When considering a purchase, consumers weigh the perceived value of a product or service against its price. How can companies evaluate the value side of the equation better? Eric Almquist, a partner in Bain's Customer Strategy & Marketing practice, discusses 30 elements of value that are at work in the marketplace and how companies that deliver more of these elements have higher growth and more customer advocacy.
Read the transcript below.
ERIC ALMQUIST: When consumers evaluate a product or service, they are typically weighing the perceived value of that product or service vs. the asking price. Managers are actually much more comfortable with the price side of that equation than they are with the value side of that equation. And the reason is that value is psychological, amorphous and complex.
To help we have actually identified 30 elements of value which are at work in the marketplace today. These elements range from functional, to emotional, to life-changing elements, all the way up to elements of value that deliver social impact that might be important to consumers. Some of those elements of value are more inwardly facing. For example, it might save people time, it might reduce their anxiety, might give them hope.
Some are more outwardly facing, having to do with how consumers navigate the outside world. It might connect them to other people. It might give them a sense of belonging, and so forth. All of this traces back in its original form to Abraham Maslow's hierarchy of needs. But unlike the hierarchy of needs, we've made this much more business-specific. There's much more business content.
We've invested heavily in researching this topic. We've done over 10,000 interviews on 50-plus companies here in the US, looking at how consumers view those companies on the elements. And a couple of patterns are emerging. One is, more elements are better. If you can deliver more elements of value, you will have higher growth, and higher advocacy, as measured through NPS.
And secondly, we're seeing that digital players are doing better than their brick-and-mortar counterparts, because they are delivering more elements of value, particularly the functional ones.
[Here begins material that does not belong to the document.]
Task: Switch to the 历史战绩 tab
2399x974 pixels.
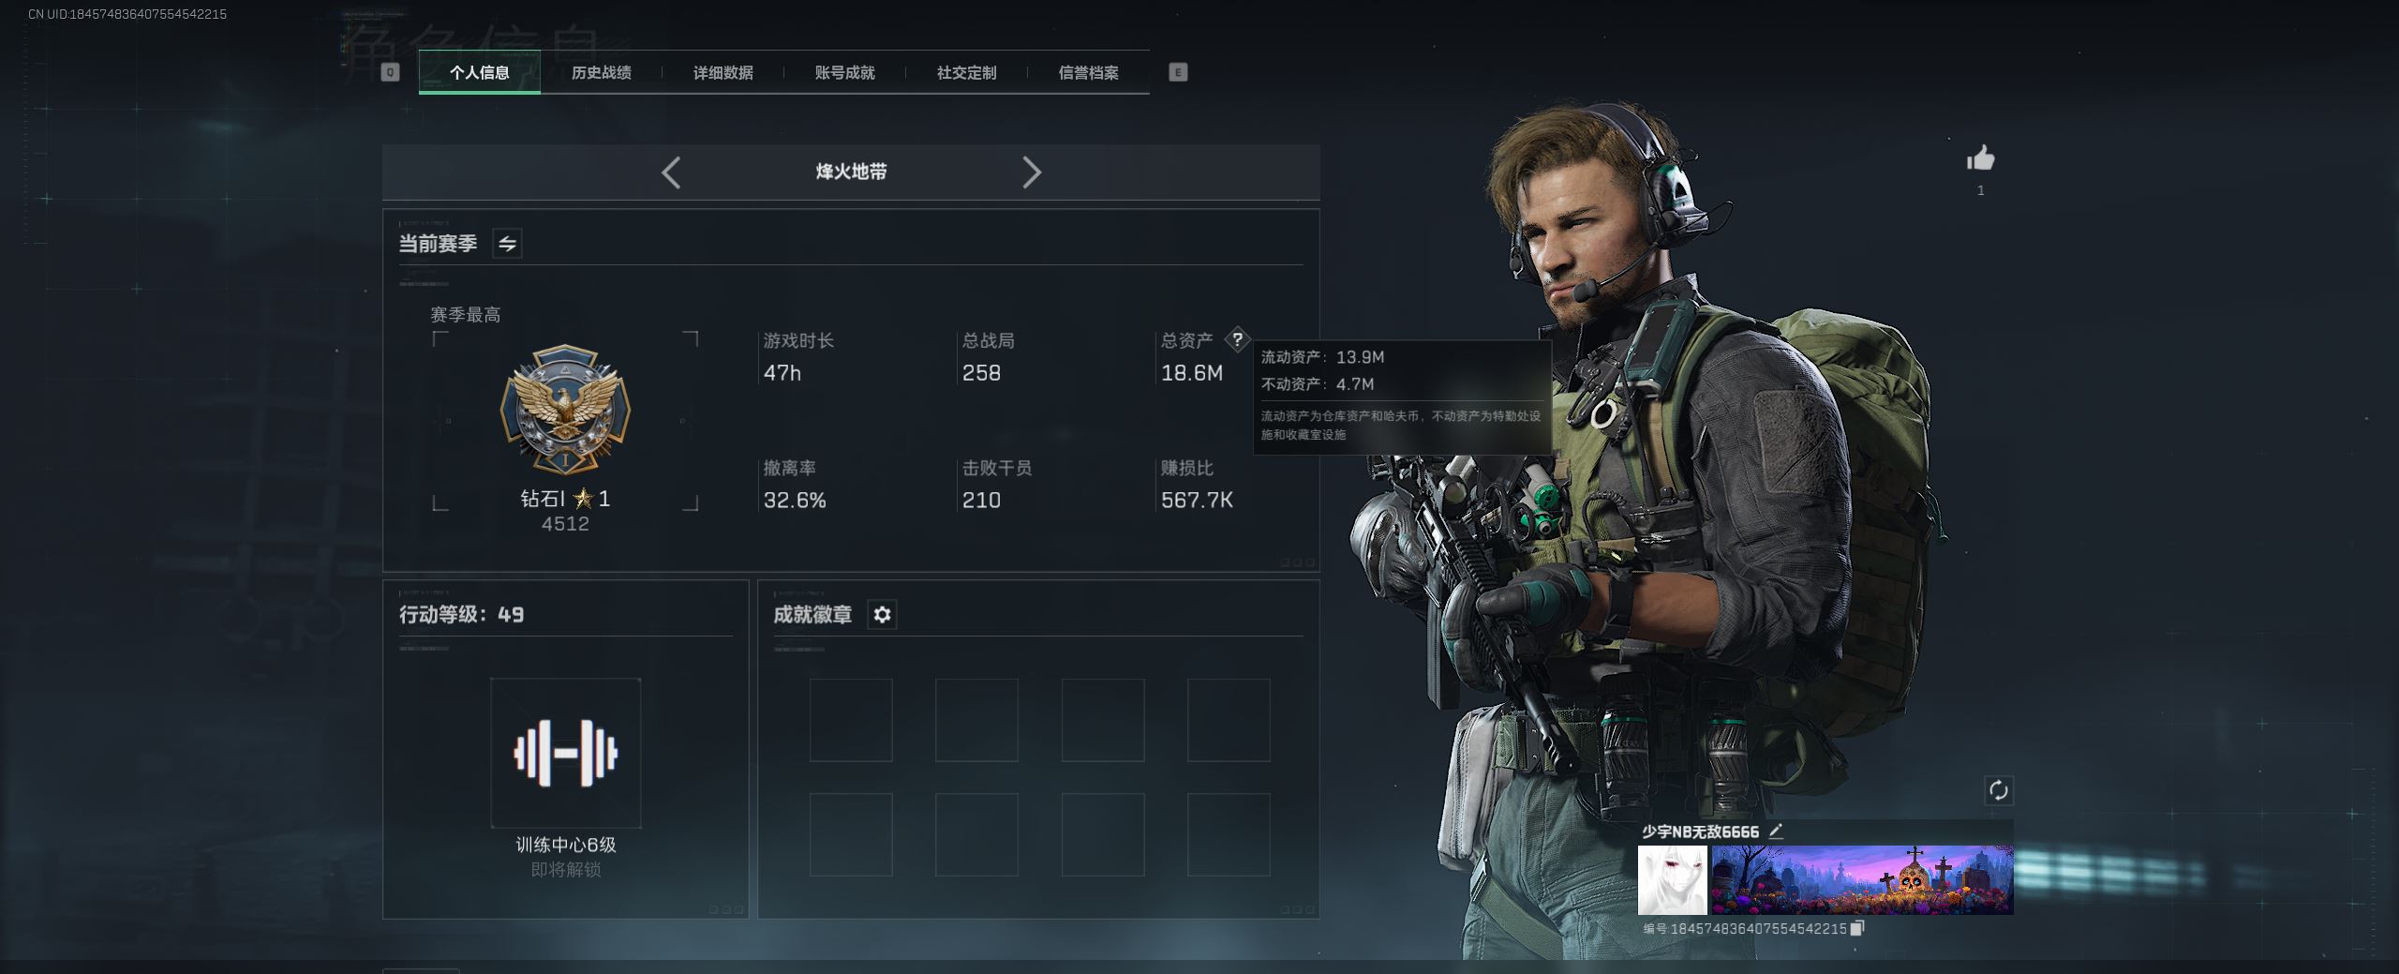Action: 602,73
Amazon is crushing eight of the elements of value, almost all of which are functional, for example.
We see companies using this in a couple ways. First of all, they're trying to close gaps with competitors. There are elements of value where they may not be doing that well, and they want to close those gaps to competitors. But even more importantly, they are trying to develop new elements of value to deliver through either their existing products and services, or, even better, through new products and services with multiple elements of value.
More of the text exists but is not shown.